What this task involves >>
Leaving out all pictures, repeat exactly the lines from the one that holds "Open the esporteinterativo" to the last line of the entries below.

*** Data for this exercise Section Begins ***

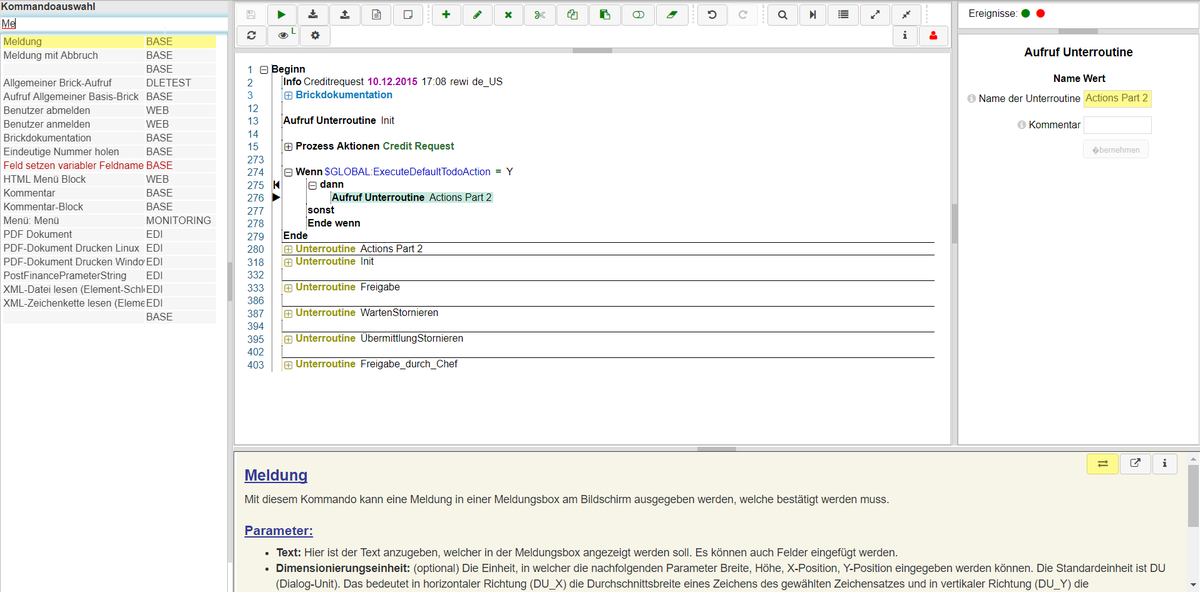Click the green Ereignisse indicator dot

[1025, 14]
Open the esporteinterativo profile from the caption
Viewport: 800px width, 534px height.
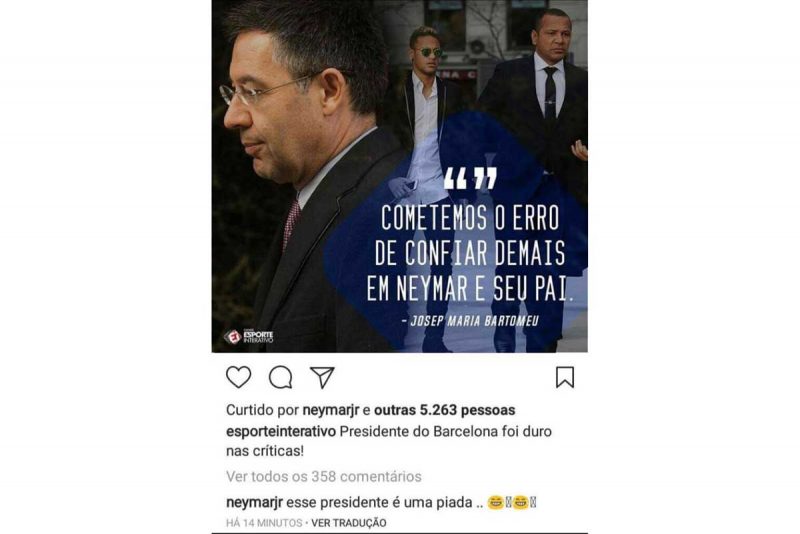281,431
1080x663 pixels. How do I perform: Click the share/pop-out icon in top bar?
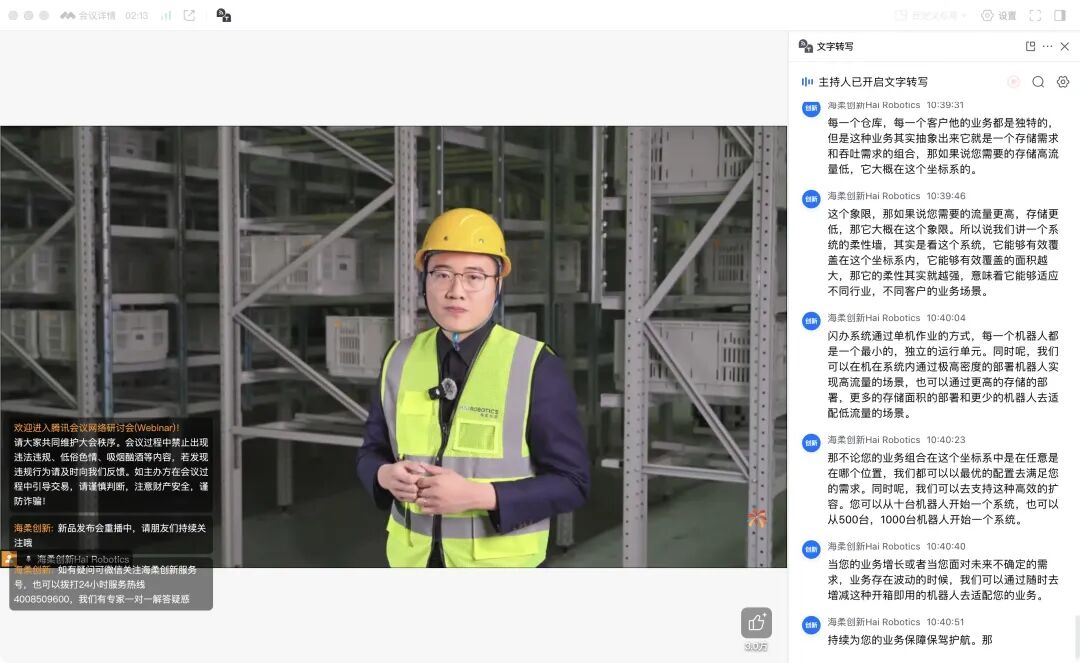pos(189,16)
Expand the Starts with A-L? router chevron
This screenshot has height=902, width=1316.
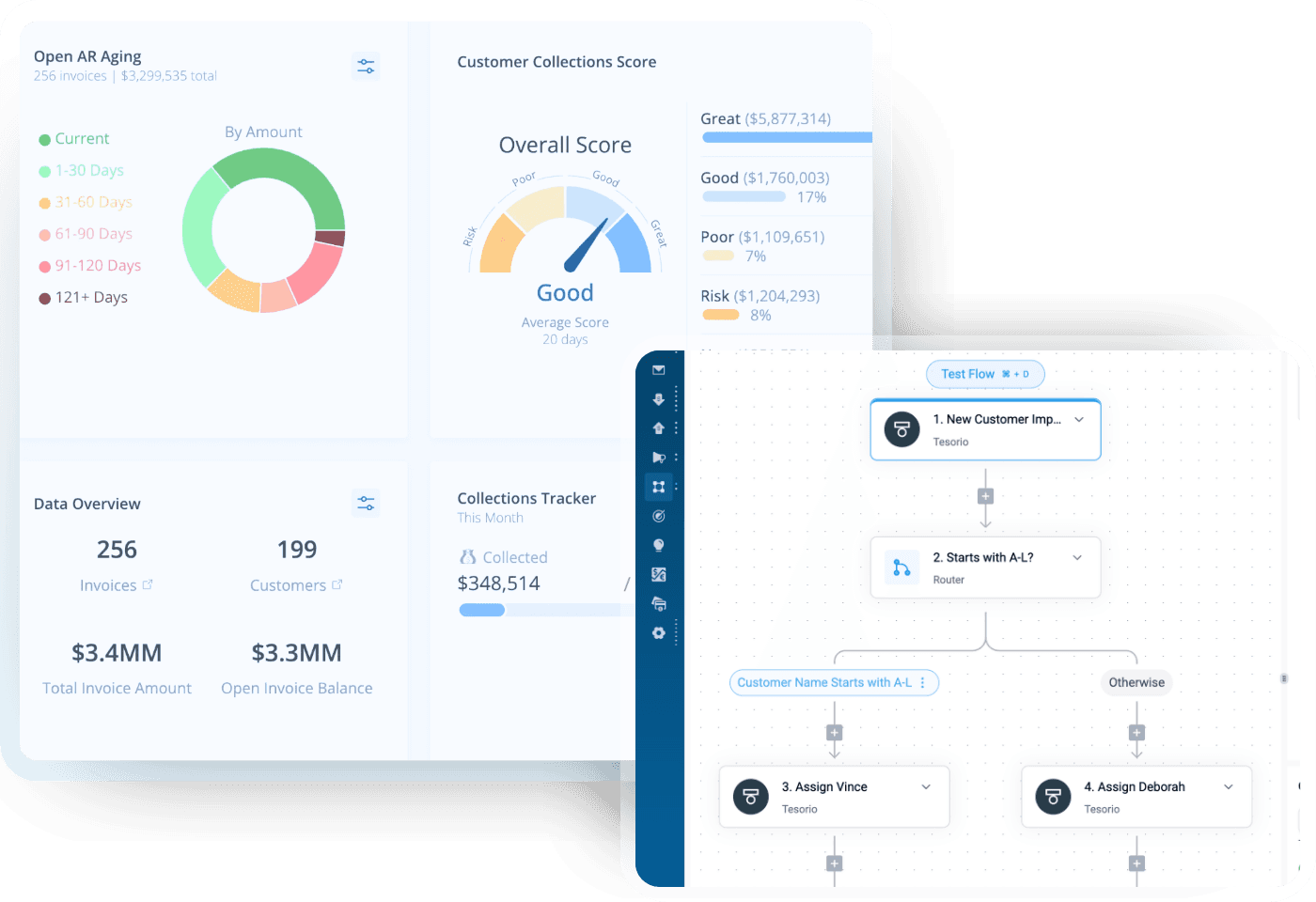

*** Data for this exercise Section Ends ***

Exercise result >>
Open the esporteinterativo profile from the caption
Viewport: 800px width, 534px height.
281,431
1080x663 pixels. How do I perform: Click the share/pop-out icon in top bar?
pos(189,16)
Expand the Starts with A-L? router chevron
This screenshot has height=902, width=1316.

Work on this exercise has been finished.